Il terzo si apre nuovamente con note differenti, di frutta scura macerata e una piacevole nota vegetale. In bocca avvertiamo ancora maggiormente il tannino, quasi ruvido, con un buon finale persistente. Chiusura con Nomacorc Select Green 300.
Il quarto campione all’olfatto si presenta meno intenso dei precedenti, e con aromi poco percettibili, al palato risulta meno interessante e con un finale amaricante meno piacevole: chiuso con Nomacorc Select Green 500.
3° batteria: Chianti Classico Docg Gran Selezione 2015, Colombaio di Ciencio
Questo vino, prodotto con uve sangiovese 100%, è stato affinato per 36 mesi sia in botti di legno grande che barriques.
Il primo calice presenta al naso una esplosione di profumi: ciliegia, ribes, rosa rossa, nota vegetale balsamica e speziata. Al sorso è fresco, sapido e tannico perfettamente integrato in tutti i suoi aspetti. Il finale è persistente: la chiusura in questo caso è il tappo di sughero tradizionale monopezzo, ed è ancora la scelta del produttore al momento, non solo perché dettato dal disciplinare, ma come strumento di perfetto sviluppo del prodotto.
Il secondo calice presenta profumi che virano su frutta rossa cotta, floreale secco tipo pot-pourri e note di eucalipto. In bocca fresco e sapido, avvertiamo una maggior tannicità. È stato utilizzato Nomacorc Reserva 300.

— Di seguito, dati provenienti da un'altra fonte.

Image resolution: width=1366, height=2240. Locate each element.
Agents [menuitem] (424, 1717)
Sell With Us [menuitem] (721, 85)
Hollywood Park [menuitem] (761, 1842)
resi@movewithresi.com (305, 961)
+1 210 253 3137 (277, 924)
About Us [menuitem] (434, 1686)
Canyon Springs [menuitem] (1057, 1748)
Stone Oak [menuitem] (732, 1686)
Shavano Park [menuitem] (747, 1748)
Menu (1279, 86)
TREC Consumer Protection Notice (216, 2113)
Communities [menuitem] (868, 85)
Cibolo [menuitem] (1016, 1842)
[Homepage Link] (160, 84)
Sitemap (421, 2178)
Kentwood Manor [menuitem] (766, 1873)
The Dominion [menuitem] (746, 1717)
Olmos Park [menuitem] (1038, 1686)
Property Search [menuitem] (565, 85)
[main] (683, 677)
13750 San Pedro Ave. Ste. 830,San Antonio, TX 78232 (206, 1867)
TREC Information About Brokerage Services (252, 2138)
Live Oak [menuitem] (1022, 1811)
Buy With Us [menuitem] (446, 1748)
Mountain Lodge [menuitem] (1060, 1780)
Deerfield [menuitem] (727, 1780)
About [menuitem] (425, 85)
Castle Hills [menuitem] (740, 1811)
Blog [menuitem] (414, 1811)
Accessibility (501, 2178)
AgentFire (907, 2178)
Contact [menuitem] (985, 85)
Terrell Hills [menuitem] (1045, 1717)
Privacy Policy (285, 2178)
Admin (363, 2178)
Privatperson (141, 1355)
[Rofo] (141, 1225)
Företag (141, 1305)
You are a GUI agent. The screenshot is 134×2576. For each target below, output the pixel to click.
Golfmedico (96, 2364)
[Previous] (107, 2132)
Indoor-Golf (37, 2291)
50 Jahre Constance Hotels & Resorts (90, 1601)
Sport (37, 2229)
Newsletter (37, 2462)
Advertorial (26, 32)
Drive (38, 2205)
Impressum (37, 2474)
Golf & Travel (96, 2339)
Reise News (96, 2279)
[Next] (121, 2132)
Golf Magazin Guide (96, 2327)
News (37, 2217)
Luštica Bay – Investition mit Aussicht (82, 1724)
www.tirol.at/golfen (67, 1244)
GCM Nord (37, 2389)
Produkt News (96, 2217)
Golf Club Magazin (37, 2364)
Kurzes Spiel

Il terzo calice si apre su sentori marcatamente erbacei di fieno secco e profumi terziari di tabacco secco e china. In bocca è più morbido e la tannicità passa in secondo piano, con un finale lievemente amaricante. Utilizzato il tappo Nomacorc Reserva.
L’ultimo calice della serata presenta da subito odori di resine sintetiche: in bocca è teso, quasi aspro, sapido e con lieve tannicità. Decisamente poco piacevole, scopriamo che è chiuso con un tappo in sughero microagglomerato, che si rivela non adatto a questo vino.
Scorre veloce e piacevole la serata tra queste comparazioni che ci fanno ben comprendere come i sistemi di chiusura del vino stanno vivendo una nuova epoca.